Some more ramblings on advertising on social networks, as I have written about it lately already: Sean Carton also thinks that advertising on social networks won’t work properly using regular ads. His point of why widgets might be the better solution (and I agree):

This is why widgets have been getting so much play lately: they don’t intrude on the user experience. Yeah, they’re branded. Yeah, they’re obviously a product of crass commercialism, but when done well they enhance rather than detract from the experience. They can become part of the conversation you’re having with friends and acquaintances, not an interruption of that conversation. Are widgets the answer to how advertising can work in social networking?

Not at all, but they’re a beginning. The answer will become apparent when we think outside of the ol‘ display advertising box and start to imagine ways we can work with the essential nature of social networking, rather than against it.

How can we join communities of interest in an authentically helpful way? How can we give consumers the tools to facilitate their conversations about our products or services (conversations they’re going to have anyway, with our without our help)? How can we help connect them to get help, advice, or suggestions from others (Dave Evans has a few good ideas)? How can we make it easier for true believers and brand fans to do the selling for us (or help recruit new fans)? How can we work with what’s going on rather than against it?

The question is, whether this is really a solution for all advertisers. Also, these considerations, same as the debate about the effectiveness of contextual ads only focus on the click rate as the only measure of success. I know, I know, we’re in the interactive space, so why go back to the old ad measurement models?

But then again, an eyeball is an eyeball and nobody can deny the value of attention of these eyeballs. Even if the click rate suggests failure, the message might have stuck. Don’t you think? Otherwise you would reduce the awareness and brand building capabilities of the online space to a story of how many people clicked, not how many people saw and remembered the message. That can’t be right, can it?*

But, going back to Seans point: yes, let’s rather entice the consumers with something of value. Something that provides this value at a point in time and (web-)space, where the consumer will most likely associate the best positive times with your brand because of your contribution to their needs and preferences. If it can be done best on social networks providing widgets (at least for now), then think of a good idea and go do it!

(*I am not oblivious at all to the fact, that interaction with the ads (i.e. clicking and interacting with the subsequent pages) will reinforce the message, make the whole awareness campaign x-times more successful!)

Where did you loose 50% of your ad budget?

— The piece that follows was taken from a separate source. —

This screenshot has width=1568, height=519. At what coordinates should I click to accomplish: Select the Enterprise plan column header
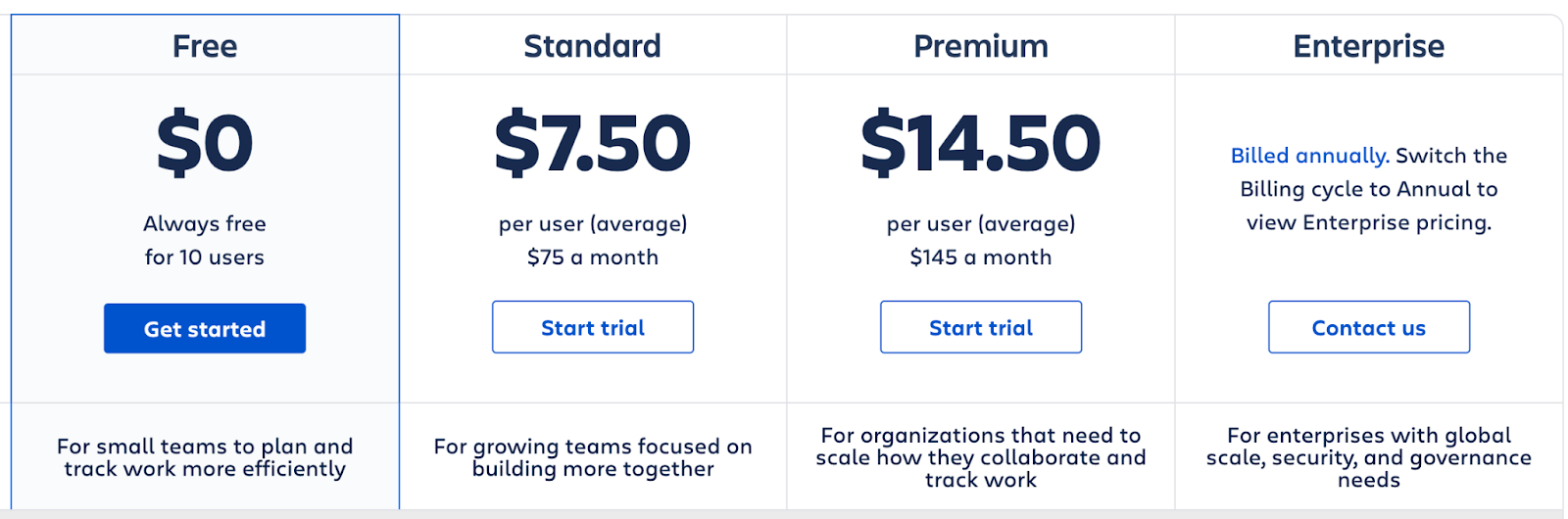[1369, 46]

Marketing.fm wants to revise a famous quote by John Wanamaker:

Half the money I spend on advertising is wasted; the trouble is I don’t know which half. -John Wanamaker, US department store merchant (1838 – 1922)

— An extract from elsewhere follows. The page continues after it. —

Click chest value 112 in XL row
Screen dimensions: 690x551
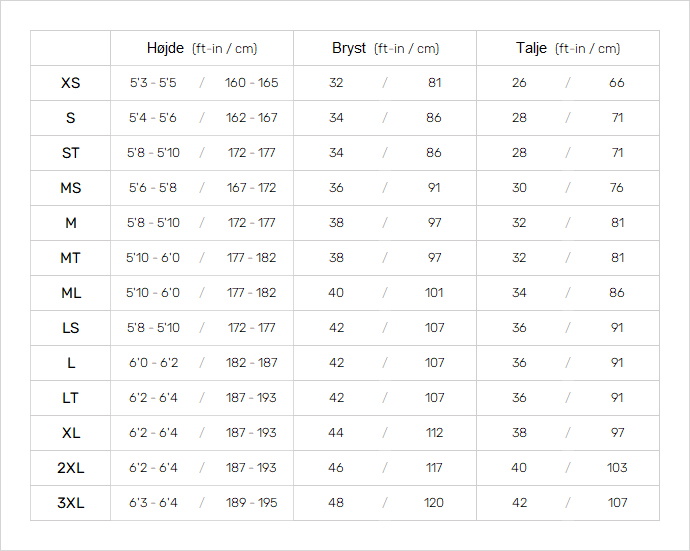[x=434, y=433]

I know the quote, of course, as I suppose everyone in advertising does. But I didn’t know it was of someone as unknown as this chap. On the contrary, I was almost tempted to assign the quote to Mark Twain, purely because lately if feels like most thoughtful quotes come from Mark Twain, as if he is some sort of a quote-goat anytime people don’t know the real source.

In the same blog post, they write:

The advent of interactive media and online measurement has allowed marketers to target advertising messages much more precisely. Morover, it is possible to access comprehensive data on the viewers of your campagin: page views, geographic location, clicks, links, etc.
Is it time that we revised the 50/50 Wanamaker quote? Should it be more like 70/30 now?

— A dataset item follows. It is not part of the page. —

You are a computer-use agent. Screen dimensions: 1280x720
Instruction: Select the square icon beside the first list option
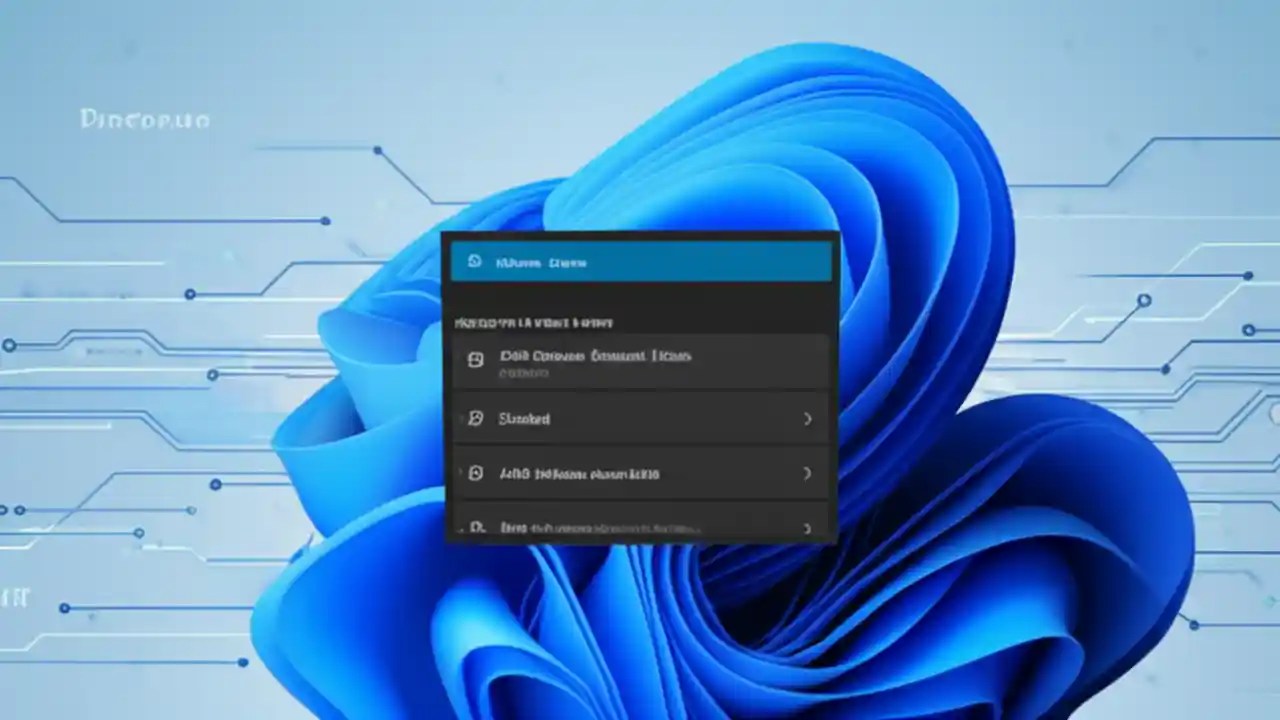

I ain’t sure that the hard measurements that the web provides, should redefine investments alone. This might sound strange coming from someone working in digital marketing. But if you think about it: applying these measurements, you de-value the web to a purely interactional medium (which it is, most of the time, admittingly). However, by that you omitt all the effects of the contacts people have with your brand that cannot be exactly measured:

  • The impression an ad made with that one page view, even if the user didn’t click on it.
  • time spent interacting with the ad piece all together
  • triggered purchase consideration, fulfilled in brick&mortar store

Online Advertising can be measured and therefore it should be. Always.
But we should not forget, that there are so called key performance indicators that can help us understand the effect of advertising, and that can’t be measured by interaction, but purely by qualitative research. Asking the target audience about their perception of the brand, the channel interaction, etc.
Classical Advertising has been working with this kind of research all the time. And while it never helped to solve the puzzle of where the 50% of investments „got lost“, I think, purely relying on data measured through interaction, will not help either. It sounds more like a quick fix of Marketeers trying to answer tough questions by providing hard results – irrespectively of context.